Save it for cold meat loaf sandwiches. Now I gotta go buy me some ground beef and ground lamb tomorrow.

I used ⅔ ground beef and ⅓ ground pork.

Meat loaf sandwiches. Definitely. It was actually part of the motivation. :wink:

I use 1/4 lean beef, 1/4 20%, and 1/2 lamb. Or beef, pork and lamb. The lamb gives it a richer flavor. Cold meat loaf on white bread with mayo and lettuce was a favorite comfort food when I was a kid. My mother just made it with cheap ground beef and maybe some chopped onion (which I always picked out, because I was miserable little shit of a kid). She always made it in a loaf pan, so it was more boiled than roasted. Still, I didn’t know that it wasn’t the best, just the best I knew about.

I am no longer hungry. I stopped before I was stuffed, though.

I have my fingers in my ears so I don’t have to hear the screams of disgust–
For cutting-back-on-red-meat-health-reasons, I’ve made the last several meatloaves with ground turkey. Jennie-O has an online recipe that gets the flavor pretty close and even though the texture is not really similar, it’s NOT BAD. Quite tasty.

Yes, you should!

Yeah. Maybe not the healthiest choices, but it’s certainly not a crap-ton of food.

Beef and pork for homestyle meatloaf, beef and lamb for gyros. :o

Mmmm… gyros.

I like 1/2 beef, 1/2 sweet Italian sausage.

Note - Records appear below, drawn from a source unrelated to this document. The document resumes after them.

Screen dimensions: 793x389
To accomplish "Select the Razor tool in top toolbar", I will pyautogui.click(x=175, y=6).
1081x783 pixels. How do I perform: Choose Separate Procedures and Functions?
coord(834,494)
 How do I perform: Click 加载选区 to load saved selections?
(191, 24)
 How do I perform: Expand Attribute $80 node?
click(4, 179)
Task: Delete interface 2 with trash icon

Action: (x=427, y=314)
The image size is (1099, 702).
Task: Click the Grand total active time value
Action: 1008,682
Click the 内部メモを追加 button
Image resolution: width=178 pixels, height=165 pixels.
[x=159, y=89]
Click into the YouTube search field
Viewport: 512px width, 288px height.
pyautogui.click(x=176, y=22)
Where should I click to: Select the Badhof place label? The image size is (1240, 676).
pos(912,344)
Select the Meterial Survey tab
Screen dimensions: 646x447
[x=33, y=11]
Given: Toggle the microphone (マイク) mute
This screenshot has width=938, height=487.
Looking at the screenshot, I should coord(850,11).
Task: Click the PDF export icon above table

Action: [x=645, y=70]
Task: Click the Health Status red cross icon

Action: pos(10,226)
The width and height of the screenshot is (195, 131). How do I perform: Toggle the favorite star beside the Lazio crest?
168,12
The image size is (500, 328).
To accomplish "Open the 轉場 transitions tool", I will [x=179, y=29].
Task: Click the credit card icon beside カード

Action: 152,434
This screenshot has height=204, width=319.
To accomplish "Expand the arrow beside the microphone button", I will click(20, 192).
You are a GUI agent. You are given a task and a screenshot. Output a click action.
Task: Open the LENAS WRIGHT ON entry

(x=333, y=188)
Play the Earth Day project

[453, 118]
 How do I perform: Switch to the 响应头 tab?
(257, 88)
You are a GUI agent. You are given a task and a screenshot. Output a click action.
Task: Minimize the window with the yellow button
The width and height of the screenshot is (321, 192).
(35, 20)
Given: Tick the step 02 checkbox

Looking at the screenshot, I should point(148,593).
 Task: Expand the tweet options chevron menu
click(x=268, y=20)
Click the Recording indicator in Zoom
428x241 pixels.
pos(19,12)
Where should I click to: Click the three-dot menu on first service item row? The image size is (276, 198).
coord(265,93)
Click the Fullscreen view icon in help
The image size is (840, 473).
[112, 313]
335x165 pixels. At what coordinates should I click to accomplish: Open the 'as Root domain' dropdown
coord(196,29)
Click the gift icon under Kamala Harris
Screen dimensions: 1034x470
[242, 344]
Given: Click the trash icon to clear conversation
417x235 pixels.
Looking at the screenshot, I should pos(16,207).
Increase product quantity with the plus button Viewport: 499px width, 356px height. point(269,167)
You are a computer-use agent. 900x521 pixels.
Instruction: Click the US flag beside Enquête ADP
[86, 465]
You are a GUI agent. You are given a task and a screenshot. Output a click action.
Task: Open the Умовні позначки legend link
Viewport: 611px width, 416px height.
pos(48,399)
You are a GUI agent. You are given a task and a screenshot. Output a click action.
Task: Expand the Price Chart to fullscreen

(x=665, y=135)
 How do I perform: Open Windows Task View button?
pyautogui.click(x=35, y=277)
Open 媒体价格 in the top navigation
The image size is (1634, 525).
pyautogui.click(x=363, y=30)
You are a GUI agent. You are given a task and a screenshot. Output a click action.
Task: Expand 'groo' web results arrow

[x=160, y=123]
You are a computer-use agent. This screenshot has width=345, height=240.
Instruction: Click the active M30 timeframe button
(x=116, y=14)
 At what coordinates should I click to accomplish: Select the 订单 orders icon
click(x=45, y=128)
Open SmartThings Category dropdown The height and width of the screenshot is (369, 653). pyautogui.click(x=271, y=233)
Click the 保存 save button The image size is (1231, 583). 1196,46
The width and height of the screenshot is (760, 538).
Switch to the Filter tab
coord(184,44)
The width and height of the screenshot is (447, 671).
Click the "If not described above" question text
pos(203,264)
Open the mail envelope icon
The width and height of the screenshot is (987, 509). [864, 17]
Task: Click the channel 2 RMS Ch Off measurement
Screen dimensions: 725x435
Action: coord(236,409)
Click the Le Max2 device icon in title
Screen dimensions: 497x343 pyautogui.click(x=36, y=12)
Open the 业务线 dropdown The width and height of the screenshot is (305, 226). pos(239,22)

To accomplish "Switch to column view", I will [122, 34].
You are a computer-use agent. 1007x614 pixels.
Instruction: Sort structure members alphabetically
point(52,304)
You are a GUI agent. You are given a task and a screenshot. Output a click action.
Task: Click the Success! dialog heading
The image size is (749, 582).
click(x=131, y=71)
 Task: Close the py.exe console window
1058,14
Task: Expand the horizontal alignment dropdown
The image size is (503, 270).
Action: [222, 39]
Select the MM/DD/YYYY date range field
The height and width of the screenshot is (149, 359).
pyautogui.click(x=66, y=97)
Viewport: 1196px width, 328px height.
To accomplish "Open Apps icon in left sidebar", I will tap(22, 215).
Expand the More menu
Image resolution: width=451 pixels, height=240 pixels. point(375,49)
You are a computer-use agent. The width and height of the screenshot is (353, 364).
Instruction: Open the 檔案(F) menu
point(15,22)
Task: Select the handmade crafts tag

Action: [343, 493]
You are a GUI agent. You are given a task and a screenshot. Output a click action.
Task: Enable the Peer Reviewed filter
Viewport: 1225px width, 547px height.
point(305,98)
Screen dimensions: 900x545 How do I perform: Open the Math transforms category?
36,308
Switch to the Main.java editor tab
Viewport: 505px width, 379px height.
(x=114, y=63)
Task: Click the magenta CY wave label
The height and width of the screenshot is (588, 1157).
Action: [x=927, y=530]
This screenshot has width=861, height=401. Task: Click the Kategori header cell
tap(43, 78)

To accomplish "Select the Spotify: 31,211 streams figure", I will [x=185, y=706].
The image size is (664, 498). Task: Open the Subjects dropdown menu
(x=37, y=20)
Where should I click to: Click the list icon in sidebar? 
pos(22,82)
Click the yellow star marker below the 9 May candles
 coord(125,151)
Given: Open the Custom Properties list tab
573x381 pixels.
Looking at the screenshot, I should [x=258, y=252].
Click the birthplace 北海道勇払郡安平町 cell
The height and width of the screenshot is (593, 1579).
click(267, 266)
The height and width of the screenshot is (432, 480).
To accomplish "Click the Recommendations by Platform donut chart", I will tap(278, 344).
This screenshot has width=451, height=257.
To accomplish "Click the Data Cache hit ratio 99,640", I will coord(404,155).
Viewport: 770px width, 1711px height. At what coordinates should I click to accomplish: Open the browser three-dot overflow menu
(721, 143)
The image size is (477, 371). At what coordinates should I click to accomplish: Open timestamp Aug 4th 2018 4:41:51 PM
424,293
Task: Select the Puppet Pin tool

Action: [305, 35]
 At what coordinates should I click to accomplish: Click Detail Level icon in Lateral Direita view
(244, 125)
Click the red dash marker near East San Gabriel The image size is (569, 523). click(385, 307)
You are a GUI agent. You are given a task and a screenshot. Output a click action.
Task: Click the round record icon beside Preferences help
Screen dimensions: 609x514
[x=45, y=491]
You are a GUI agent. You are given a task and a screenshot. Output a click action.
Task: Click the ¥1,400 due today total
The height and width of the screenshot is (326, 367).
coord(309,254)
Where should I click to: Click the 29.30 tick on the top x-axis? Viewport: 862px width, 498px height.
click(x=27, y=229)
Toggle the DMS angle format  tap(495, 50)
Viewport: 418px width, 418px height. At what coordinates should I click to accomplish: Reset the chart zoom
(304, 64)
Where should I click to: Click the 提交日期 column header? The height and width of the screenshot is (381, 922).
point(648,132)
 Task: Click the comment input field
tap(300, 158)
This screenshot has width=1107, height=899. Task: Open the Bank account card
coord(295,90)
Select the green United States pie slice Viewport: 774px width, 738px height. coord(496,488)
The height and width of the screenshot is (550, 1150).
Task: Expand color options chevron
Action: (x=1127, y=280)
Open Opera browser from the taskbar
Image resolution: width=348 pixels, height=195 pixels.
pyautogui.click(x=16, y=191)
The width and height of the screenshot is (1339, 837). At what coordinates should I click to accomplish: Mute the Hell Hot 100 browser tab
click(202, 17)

Lots of chopped parsley and grated parmesan, too.

What’s everyone’s experience on crumbs? In my experience, finely ground cracker crumbs produce a moist but sliceable texture. I like the flavor of fresh crumbs from a loaf of Italian bread, but the end product is somewhat spongy and the loaf is less cohesive, i.e., it falls apart upon slicing.

My mom always used rolled oats, so I do too. I add an egg for binder.

Panko for crumbs, and a lot of garlic and just a little thyme. Those are my mom’s meatloaf tricks that I now use. Weirdly enough, Mom despises meatloaf due to her 1950s / broke most of the time upbringing, but Dad loves meatloaf so she took it upon herself to make a good recipe.

Try adding some chopped onion, green and red peppers, sun-dried tomato, and smoked paprika, along with the traditional Worcestershire sauce and garlic. I slather the top of the loaf with a mixture of ketchup and dark brown Muscovado sugar to form a glaze.

Usually I use panko breadcrumbs mixed with eggs and evaporated milk, but I’m willing to give rolled oats a try.

Johnny, Chef, post your recipes plz. I have not enjoyed my last few attempts at meatloaf as much as I wished.

BE ADVISED: Meatloaf is ‘comfort food’, ‘just like dad used to make’. I do not, and will not, make ‘gourmet’ meatloaf!

That said, this is how I make it (and how dad made it): 2 pounds ground beef, 1 pound ground pork, 2 eggs, ¾ cup bread crumbs, 1 cup water, some catsup, 1½ packets Lipton Onion Soup Mix, some dehydrated onions (I used to use chopped onions, but they weren’t ‘dad’), some dehydrated parsley (or fresh chopped parsley). Stir it all together in the stand mixer using the paddle, or mix by hand. Shape into a loaf and put it on a rack in a baking pan. Cook in a 375ºF oven for an hour to an hour and a half. Pour a can of tomato sauce on it and return it to the oven for 15 minutes or so, until the tomato sauce is ‘set’ (not ‘wet’).

Actually, now that I think of it… I used a full cup of bread crumbs. That’s how much was left in the container, so I just threw it all in.